Avremmo una gran voglia di vomitare fuori tutte le nostre preoccupazioni ma finiamo per tenercele dentro: “va tutto bene” è la risposta di rito.
In generale credo che oltre a noi, anche la maggior parte degli adulti sia distratta da mille cose, da mille ragioni, da mille orizzonti e soprattutto da mille illusioni. E così facendo si è dato fuoco ai nostri sogni, per poi avere il coraggio di chiamarci gioventù bruciata. Eppure non sempre è stato così. C’era un tempo in cui tutto questo non succedeva, e se succedeva era solo in minima parte. Era il tempo in cui quando ci si alzava al mattino si era uniti, e ci s’ingegnava per mettere insieme qualche cosa che la sera potesse sfamare. Era il tempo della fame, dove la fame era il perno della nostra giornata, della nostra realtà. La fame quella che senti dentro, era il catalizzatore di tutti i problemi e il resto non aveva alcuna importanza. Ho nostalgia di quei tempi quando il problema dell’umanità era solo uno e non un milione come oggi.

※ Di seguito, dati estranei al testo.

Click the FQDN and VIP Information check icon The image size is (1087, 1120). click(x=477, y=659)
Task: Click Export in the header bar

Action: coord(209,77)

D’altronde si sa, è proprio sull’orlo del precipizio che l’equilibrio è massimo. Ciascuno di noi, dovrebbe riuscire a trovare il suo equilibrio, non cadendo nel burrone della disfatta e della rassegnazione. Camminare quasi come un equilibrista, su quel filo trasparente e quasi invisibile chiamato esistenza, senza mai cadere riuscendo a piccoli passi ad arrivare dall’altra parte dell’orizzonte.

C’è chi però, pur acquistando la facoltà di comprendere a pieno il suo valore, camminando su quel filo perde il suo equilibrio, cadendo in quel vuoto esistenziale, color nero infinito. Molti di noi stanno smettendo di farlo. Tutto ciò è causato per il troppo egoismo, il troppo orgoglio. Nella vita l’ingrediente segreto resta e resterà sempre la pura essenza dell’umiltà. Sapere cosa si può e cosa non si può fare, dove si può migliorare, dove ci si deve fermare e cambiar strada. Non tutti ne sono capaci, soprattutto nei giorni nostri. Ritrovare se stessi, dopo essersi persi per troppo tempo, è una delle prove più difficili cui la vita ci possa esporre. Reagire, ricominciare, scoprire di riuscire ancora a fare cose che non si facevano più e riprovare la gioia e la soddisfazione provate in principio, non è per nulla scontato.

Bisogna realizzarsi per volersi bene e questo molti di noi stanno smettendo di volersene.